┌──

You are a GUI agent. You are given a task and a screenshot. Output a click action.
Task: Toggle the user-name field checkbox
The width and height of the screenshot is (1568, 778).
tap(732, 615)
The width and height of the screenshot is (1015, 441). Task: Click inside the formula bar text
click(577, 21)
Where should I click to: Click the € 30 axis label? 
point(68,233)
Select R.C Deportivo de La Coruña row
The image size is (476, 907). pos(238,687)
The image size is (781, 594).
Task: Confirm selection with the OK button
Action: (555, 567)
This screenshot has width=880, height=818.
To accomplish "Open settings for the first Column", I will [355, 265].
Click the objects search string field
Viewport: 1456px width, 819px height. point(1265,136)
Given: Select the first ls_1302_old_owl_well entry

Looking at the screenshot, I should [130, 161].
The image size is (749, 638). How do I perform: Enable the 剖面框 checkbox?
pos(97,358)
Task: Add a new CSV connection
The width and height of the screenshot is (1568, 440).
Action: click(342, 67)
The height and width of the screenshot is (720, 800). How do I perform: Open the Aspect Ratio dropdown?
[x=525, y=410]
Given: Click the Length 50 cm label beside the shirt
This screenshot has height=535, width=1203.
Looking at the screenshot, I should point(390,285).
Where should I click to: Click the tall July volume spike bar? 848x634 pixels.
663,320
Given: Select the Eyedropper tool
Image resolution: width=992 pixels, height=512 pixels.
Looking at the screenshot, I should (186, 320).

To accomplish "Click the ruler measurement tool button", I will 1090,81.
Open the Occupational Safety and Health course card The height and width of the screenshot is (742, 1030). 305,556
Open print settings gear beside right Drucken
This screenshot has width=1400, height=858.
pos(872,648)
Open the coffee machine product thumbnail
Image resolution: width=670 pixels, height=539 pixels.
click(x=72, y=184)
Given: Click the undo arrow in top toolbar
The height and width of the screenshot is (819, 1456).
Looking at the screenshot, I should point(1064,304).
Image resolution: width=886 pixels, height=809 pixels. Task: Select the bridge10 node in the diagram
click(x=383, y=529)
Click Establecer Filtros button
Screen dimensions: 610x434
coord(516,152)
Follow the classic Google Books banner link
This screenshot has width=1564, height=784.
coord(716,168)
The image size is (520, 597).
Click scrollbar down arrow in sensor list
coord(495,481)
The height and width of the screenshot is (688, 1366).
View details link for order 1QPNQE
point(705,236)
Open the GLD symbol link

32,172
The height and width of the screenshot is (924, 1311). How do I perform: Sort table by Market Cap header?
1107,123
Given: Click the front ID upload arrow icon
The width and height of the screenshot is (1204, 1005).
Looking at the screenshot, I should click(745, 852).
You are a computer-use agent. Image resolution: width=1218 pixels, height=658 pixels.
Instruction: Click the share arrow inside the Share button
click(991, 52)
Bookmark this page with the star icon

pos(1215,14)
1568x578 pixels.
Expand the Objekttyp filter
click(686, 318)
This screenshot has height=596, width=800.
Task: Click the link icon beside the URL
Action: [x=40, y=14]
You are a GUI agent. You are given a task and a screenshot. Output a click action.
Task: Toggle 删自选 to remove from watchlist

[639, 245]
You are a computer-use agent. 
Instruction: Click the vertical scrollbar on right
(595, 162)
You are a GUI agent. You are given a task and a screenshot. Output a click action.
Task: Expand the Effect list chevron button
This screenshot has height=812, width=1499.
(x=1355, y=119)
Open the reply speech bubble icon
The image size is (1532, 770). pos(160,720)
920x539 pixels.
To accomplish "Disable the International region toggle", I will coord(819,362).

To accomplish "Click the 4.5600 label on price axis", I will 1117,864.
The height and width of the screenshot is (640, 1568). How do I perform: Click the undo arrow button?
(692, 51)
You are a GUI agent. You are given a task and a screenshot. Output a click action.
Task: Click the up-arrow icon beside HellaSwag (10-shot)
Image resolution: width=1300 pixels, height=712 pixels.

└──

### Exercise instructions
Exact copies of all the lines above are required.

### Your response
You are a GUI agent. You are given a task and a screenshot. Output a click action.
Task: Toggle the user-name field checkbox
The width and height of the screenshot is (1568, 778).
tap(732, 615)
The width and height of the screenshot is (1015, 441). Task: Click inside the formula bar text
click(577, 21)
Where should I click to: Click the € 30 axis label? 
point(68,233)
Select R.C Deportivo de La Coruña row
The image size is (476, 907). pos(238,687)
The image size is (781, 594).
Task: Confirm selection with the OK button
Action: (555, 567)
This screenshot has width=880, height=818.
To accomplish "Open settings for the first Column", I will [355, 265].
Click the objects search string field
Viewport: 1456px width, 819px height. point(1265,136)
Given: Select the first ls_1302_old_owl_well entry

Looking at the screenshot, I should [130, 161].
The image size is (749, 638). How do I perform: Enable the 剖面框 checkbox?
pos(97,358)
Task: Add a new CSV connection
The width and height of the screenshot is (1568, 440).
Action: click(342, 67)
The height and width of the screenshot is (720, 800). How do I perform: Open the Aspect Ratio dropdown?
[x=525, y=410]
Given: Click the Length 50 cm label beside the shirt
This screenshot has height=535, width=1203.
Looking at the screenshot, I should point(390,285).
Where should I click to: Click the tall July volume spike bar? 848x634 pixels.
663,320
Given: Select the Eyedropper tool
Image resolution: width=992 pixels, height=512 pixels.
Looking at the screenshot, I should (186, 320).

To accomplish "Click the ruler measurement tool button", I will 1090,81.
Open the Occupational Safety and Health course card The height and width of the screenshot is (742, 1030). 305,556
Open print settings gear beside right Drucken
This screenshot has width=1400, height=858.
pos(872,648)
Open the coffee machine product thumbnail
Image resolution: width=670 pixels, height=539 pixels.
click(x=72, y=184)
Given: Click the undo arrow in top toolbar
The height and width of the screenshot is (819, 1456).
Looking at the screenshot, I should point(1064,304).
Image resolution: width=886 pixels, height=809 pixels. Task: Select the bridge10 node in the diagram
click(x=383, y=529)
Click Establecer Filtros button
Screen dimensions: 610x434
coord(516,152)
Follow the classic Google Books banner link
This screenshot has width=1564, height=784.
coord(716,168)
The image size is (520, 597).
Click scrollbar down arrow in sensor list
coord(495,481)
The height and width of the screenshot is (688, 1366).
View details link for order 1QPNQE
point(705,236)
Open the GLD symbol link

32,172
The height and width of the screenshot is (924, 1311). How do I perform: Sort table by Market Cap header?
1107,123
Given: Click the front ID upload arrow icon
The width and height of the screenshot is (1204, 1005).
Looking at the screenshot, I should click(745, 852).
You are a computer-use agent. Image resolution: width=1218 pixels, height=658 pixels.
Instruction: Click the share arrow inside the Share button
click(991, 52)
Bookmark this page with the star icon

pos(1215,14)
1568x578 pixels.
Expand the Objekttyp filter
click(686, 318)
This screenshot has height=596, width=800.
Task: Click the link icon beside the URL
Action: [x=40, y=14]
You are a GUI agent. You are given a task and a screenshot. Output a click action.
Task: Toggle 删自选 to remove from watchlist

[639, 245]
You are a computer-use agent. 
Instruction: Click the vertical scrollbar on right
(595, 162)
You are a GUI agent. You are given a task and a screenshot. Output a click action.
Task: Expand the Effect list chevron button
This screenshot has height=812, width=1499.
(x=1355, y=119)
Open the reply speech bubble icon
The image size is (1532, 770). pos(160,720)
920x539 pixels.
To accomplish "Disable the International region toggle", I will coord(819,362).

To accomplish "Click the 4.5600 label on price axis", I will 1117,864.
The height and width of the screenshot is (640, 1568). How do I perform: Click the undo arrow button?
(692, 51)
You are a GUI agent. You are given a task and a screenshot. Output a click action.
Task: Click the up-arrow icon beside HellaSwag (10-shot)
Image resolution: width=1300 pixels, height=712 pixels.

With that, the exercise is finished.